* _Text block_

Rama Satyendra Khandwala ( Mehta, 3 December 1926 – 28 October 2021) was India's oldest tour guide and was the oldest living member of the Rani of Jhansi Regiment, formed by Subhas Chandra Bose during India's freedom movement.

== Early life ==
Khandwala was born on 3 December 1926 to an affluent family in Rangoon, Burma (now Yangon, Myanmar) as the fifth of seven siblings. Her grandfather was a doctor and a lawyer. Her mother, Lilavati Chhaganlal Mehta, was the recruiting officer at the Rani of Jhansi Regiment and a part of the Indian Independence League. At the age of 17, Khandwala and her sister Neelam joined the Regiment as sepoys after hearing Bose's speech in Rangoon. She attended a private school where the popular refrain was "Britain shall always rule the waves".

== Career ==
Joining as a Sepoy, Khandwala soon became the Second Lieutenant at the Regiment and led 30 Ranis for two years in Rangoon. Speaking about her experience with Conde Nast Traveller, she said:

My years in the INA were the most precious ones. The training was tough. I was promoted to be a Second Lieutenant and led 30 Ranis. That training still keeps me going. They aren’t going to make any freedom fighter-tour guides anymore, are they?

As a part of the Regiment, she was trained to be a soldier and a nurse. Military training included rifle and bayonet practice, handling machine guns and STEN guns, and defense and attack maneuvers. Medical training included working in general wards and operating rooms.

* _Data_
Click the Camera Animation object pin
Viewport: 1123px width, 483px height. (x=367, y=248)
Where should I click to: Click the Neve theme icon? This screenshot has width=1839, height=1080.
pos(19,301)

* _Tasks to perform_
#1 In the text about Rama Khandwala, what rank did she rise to in the Rani of Jhansi Regiment, and how many Ranis did she lead?
#2 Please continue the text about Rama Khandwala from the point where it stops.

* _Activity answers_
#1 She became a Second Lieutenant and led 30 Ranis.

#2
In 1944, she worked as a nurse in a hospital located in Maymyo (now, Pyin Oo Lwin) and almost died in an air raid. After World War II, she and her family were put under house-arrest for six months and later moved to Bombay (now, Mumbai) in 1946. In the initial year, she worked as a secretary in a trading firm, nurse, and a Japanese language translator but she was not very keen on desk jobs. Later, she spotted an advertisement for becoming trained tourist guides and decided to pursue it. She had learned Japanese during their occupation of Burma between 1942 and 1945. She worked as a translator for documentaries created by Japanese television channels, and corporates. During her stint as an interpreter for a Japanese documentary, she met the Dalai Lama and accompanied the King of Bhutan on a hike to Elephanta's Buddhist caves as a guide.

Khandwala served as a tour guide for over 50 years, remaining active into her later years, and was particularly popular with Japanese tourists visiting India. In 2019, she became a TEDx speaker.

== Personal life ==
Khandwala married in Bombay in 1949. Her husband died in 1982, and she had one daughter.

She died in Mumbai on 28 October 2021, at the age of 94.

== Recognition ==
In 2017, President Ram Nath Kovind felicitated Khandwala with the Best Tourist Guide Award at the National Tourism Awards. On India's 72nd Independence Day, Khandwala inaugurated and was the chief guest at the Indian Film Festival organised by the Films Division, Ministry of Information and Broadcasting.

A documentary film about her wartime experiences, entitled "Elephants do Remember," was released in 2019.